● Record excerpts
━━━━
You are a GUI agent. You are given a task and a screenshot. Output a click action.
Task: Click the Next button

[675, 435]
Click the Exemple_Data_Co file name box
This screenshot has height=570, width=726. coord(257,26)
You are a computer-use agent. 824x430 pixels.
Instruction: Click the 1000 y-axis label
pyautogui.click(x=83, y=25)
━━━━
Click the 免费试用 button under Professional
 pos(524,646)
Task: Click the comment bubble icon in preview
━━━━
● Your objective
Show the lines above that include "agent".

● Exercise response
You are a GUI agent. You are given a task and a screenshot. Output a click action.
You are a computer-use agent. 824x430 pixels.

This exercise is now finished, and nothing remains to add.